━━━ Entries supplied

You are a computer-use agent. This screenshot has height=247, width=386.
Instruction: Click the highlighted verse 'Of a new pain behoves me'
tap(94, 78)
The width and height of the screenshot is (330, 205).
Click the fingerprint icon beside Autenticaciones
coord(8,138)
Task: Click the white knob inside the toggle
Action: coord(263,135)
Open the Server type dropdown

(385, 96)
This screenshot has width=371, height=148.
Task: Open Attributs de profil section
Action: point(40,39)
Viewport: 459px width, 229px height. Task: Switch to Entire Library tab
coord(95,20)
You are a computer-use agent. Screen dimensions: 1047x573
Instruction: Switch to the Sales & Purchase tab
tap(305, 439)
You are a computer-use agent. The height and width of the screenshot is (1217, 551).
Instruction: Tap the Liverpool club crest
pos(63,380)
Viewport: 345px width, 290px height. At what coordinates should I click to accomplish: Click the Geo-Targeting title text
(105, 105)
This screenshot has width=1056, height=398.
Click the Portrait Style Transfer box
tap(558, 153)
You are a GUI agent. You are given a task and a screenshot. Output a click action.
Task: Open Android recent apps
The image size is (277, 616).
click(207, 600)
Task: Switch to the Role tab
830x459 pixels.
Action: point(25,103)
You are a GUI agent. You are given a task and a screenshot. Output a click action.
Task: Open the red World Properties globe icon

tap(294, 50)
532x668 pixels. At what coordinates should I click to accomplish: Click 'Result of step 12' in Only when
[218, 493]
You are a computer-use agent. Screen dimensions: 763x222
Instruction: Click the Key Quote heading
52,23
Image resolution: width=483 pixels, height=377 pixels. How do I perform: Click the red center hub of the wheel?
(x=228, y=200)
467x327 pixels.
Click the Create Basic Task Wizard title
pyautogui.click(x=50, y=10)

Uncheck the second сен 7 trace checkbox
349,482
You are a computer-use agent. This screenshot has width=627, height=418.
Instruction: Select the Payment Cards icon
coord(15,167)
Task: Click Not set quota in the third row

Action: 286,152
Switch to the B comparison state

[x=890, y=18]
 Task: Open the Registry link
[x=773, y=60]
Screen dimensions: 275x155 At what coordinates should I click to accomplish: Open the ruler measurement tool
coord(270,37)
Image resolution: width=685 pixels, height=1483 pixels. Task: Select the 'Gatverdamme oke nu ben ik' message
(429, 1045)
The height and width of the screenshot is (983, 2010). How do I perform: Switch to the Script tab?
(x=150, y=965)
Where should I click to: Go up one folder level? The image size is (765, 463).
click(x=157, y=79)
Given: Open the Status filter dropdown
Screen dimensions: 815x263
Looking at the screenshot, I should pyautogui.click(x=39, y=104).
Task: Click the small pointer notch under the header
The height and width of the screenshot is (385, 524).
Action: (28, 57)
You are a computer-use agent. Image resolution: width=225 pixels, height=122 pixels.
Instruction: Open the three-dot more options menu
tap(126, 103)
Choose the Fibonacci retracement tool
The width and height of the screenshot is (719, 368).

━━━━━━

**Assigned task**. In the entries above, the lines between the one holding "Click the Create Basic Task Wizard title" and the one holding "Given: Open the Status filter dropdown", inclusive, are to be printed exactly as written, and those alone.

**Task solution**.
Click the Create Basic Task Wizard title
pyautogui.click(x=50, y=10)

Uncheck the second сен 7 trace checkbox
349,482
You are a computer-use agent. This screenshot has width=627, height=418.
Instruction: Select the Payment Cards icon
coord(15,167)
Task: Click Not set quota in the third row

Action: 286,152
Switch to the B comparison state

[x=890, y=18]
 Task: Open the Registry link
[x=773, y=60]
Screen dimensions: 275x155 At what coordinates should I click to accomplish: Open the ruler measurement tool
coord(270,37)
Image resolution: width=685 pixels, height=1483 pixels. Task: Select the 'Gatverdamme oke nu ben ik' message
(429, 1045)
The height and width of the screenshot is (983, 2010). How do I perform: Switch to the Script tab?
(x=150, y=965)
Where should I click to: Go up one folder level? The image size is (765, 463).
click(x=157, y=79)
Given: Open the Status filter dropdown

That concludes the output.